▶ Your tasks
• A. Quote the article on Russian influence in South African politics between "Central to one" and "told Business Day.", inclusive.
• B. Summarize the article on Russian influence in South African politics in two sentences.

(Text)

Trump cleared of collusion with Russia, but SA not
There could be links to electricity blackouts. Our politicians have yet to be cleared of allegations of dodgy energy dealings.
Various anti-nuclear groups protest outside the Energy Indaba in Midrand, 6 December 2017, in opposition to the government’s nuclear energy plans. Picture: Neil McCartney
While US President Donald Trump has been exonerated of collusion with Russia, South Africans should remain concerned about Moscow’s influence on our politics.
There could be links to electricity blackouts. Our politicians have yet to be cleared of allegations of dodgy energy dealings.
Central to one conspiracy theory is an agreement signed in 2014, by former president Jacob Zuma and Russia’s Vladimir Putin, for Rosatom to build a 9 600MW nuclear fleet in SA.
Although President Cyril Ramaphosa last year told Putin the deal could not be pursued because it is unaffordable, the Russians are undeterred. Within hours of Ramaphosa’s announcement, Rosatom executive Dmitry Shornikov told Reuters his company was still interested.
Last week Zuma elicited guffaws when he punted the Russian nuclear deal. “Nuclear could solve our problems, once and for all. Now we are in deep, we are therefore increasing the debt of the country with no hope to bring it down,” Zuma told Business Day.
Experts retorted that if the deal had been approved, the new units would still have taken another 10 years to come on line. That may be. The point, however, is that Zuma is keeping the idea of a Russian nuclear deal alive. Why?
There is an unproven suspicion that he remains under pressure from Putin, who may have made an advance payment. Zuma undertook several visits to Russia.
So too did David Mahlobo, the state security minister who became Zuma’s energy minister. October and November last year, Deputy President David Mabuza spent 15 days in Russia for “medical treatment”. Mabuza’s allegiance within the ANC appears malleable.
Let’s be clear, this is conjecture, the weaving together of selected facts and innuendo. It has some academic backing from Mark Swilling, professor of sustainable development at Stellenbosch University.
In a January 21 Daily Maverick article, Swilling said the Russians should not be underestimated. “Just because the Ramaphosa government has shunned the nuclear deal, this does not mean the Russians have given up on the idea. The global power stakes are far too high.
“Putin signed a decree in 2007 that provided for the integration and consolidation of all nuclear capabilities built up during the Cold War into a new civilian nuclear industry with global ambitions.
“Since then, Russians have been building nuclear power plants that are a hybrid between an embassy and a military base, often financed off a state guarantee that effectively gives Russia massive leverage over the host country”.
Russians, with their cyberspace and intelligence network skills, and money, could be influencing our politics (and our electricity grid) to ensure an election outcome that will reinstate their multitrillion-rand nuclear deal.
And what do you make of Energy Minister Jeff Radebe’s unauthorised flirting with a R1 billion oil deal in South Sudan, where Russia is investing? Does it matter that Radebe is Ramaphosa’s brother-in-law? And that Ramaphosa’s other brother-in-law, billionaire Patrice Motsepe, accompanied the president on a state visit to the oil-rich Middle East last year?
Are Ramaphosa’s energy-industry connections more honourable than Zuma’s? Time for another commission of inquiry.

(End Text)
(Provided information)

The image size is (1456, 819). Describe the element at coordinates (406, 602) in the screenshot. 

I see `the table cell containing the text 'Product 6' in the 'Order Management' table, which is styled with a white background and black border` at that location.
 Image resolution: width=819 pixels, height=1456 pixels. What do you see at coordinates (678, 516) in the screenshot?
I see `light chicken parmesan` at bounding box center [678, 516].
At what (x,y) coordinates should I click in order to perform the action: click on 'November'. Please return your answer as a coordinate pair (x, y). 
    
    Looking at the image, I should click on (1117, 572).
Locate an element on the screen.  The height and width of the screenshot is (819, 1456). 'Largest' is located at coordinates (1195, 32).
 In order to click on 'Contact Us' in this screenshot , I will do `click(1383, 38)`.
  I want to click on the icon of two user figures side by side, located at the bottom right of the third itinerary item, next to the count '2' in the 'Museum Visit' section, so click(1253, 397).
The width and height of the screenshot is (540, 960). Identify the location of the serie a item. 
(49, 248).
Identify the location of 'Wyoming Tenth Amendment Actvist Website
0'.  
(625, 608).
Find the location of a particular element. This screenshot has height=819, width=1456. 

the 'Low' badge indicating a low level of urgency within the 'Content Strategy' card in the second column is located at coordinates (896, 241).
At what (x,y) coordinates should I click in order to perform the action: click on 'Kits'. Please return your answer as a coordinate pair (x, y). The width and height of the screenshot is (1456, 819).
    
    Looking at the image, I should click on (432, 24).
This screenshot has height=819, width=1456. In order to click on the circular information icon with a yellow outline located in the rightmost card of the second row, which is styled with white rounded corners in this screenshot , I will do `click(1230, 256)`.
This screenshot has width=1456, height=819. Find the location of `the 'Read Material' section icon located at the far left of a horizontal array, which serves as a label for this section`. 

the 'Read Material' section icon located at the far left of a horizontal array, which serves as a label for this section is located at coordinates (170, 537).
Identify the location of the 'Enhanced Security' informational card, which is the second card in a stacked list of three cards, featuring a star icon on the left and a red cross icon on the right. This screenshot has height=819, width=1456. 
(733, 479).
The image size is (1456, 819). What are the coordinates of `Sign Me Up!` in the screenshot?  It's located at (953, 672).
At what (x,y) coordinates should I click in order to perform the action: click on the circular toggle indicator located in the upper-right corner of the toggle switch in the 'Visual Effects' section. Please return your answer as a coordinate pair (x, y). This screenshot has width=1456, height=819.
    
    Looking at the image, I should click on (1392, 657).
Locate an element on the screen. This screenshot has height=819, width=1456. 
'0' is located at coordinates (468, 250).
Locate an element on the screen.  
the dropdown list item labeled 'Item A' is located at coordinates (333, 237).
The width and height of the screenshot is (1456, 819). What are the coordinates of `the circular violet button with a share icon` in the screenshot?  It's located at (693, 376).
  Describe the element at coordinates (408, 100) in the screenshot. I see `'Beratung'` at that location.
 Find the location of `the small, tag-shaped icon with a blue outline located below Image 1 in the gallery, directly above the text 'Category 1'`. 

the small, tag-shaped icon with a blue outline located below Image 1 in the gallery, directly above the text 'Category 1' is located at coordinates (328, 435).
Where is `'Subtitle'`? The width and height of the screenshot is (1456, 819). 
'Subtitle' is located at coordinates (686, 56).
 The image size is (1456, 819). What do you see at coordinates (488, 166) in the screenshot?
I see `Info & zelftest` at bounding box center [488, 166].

(End Provided information)

▶ Completed exercise
• A.
Central to one conspiracy theory is an agreement signed in 2014, by former president Jacob Zuma and Russia’s Vladimir Putin, for Rosatom to build a 9 600MW nuclear fleet in SA.
Although President Cyril Ramaphosa last year told Putin the deal could not be pursued because it is unaffordable, the Russians are undeterred. Within hours of Ramaphosa’s announcement, Rosatom executive Dmitry Shornikov told Reuters his company was still interested.
Last week Zuma elicited guffaws when he punted the Russian nuclear deal. “Nuclear could solve our problems, once and for all. Now we are in deep, we are therefore increasing the debt of the country with no hope to bring it down,” Zuma told Business Day.

• B. Although Donald Trump has been exonerated of collusion with Russia, South Africans should remain concerned about Moscow's influence, which centers on a 2014 Zuma–Putin agreement for Rosatom to build a 9 600MW nuclear fleet that Ramaphosa later told Putin was unaffordable. Zuma keeps the idea of the deal alive, Mark Swilling warns that the Russians have not given up, and the piece ends by calling for another commission of inquiry into politicians' energy-industry connections.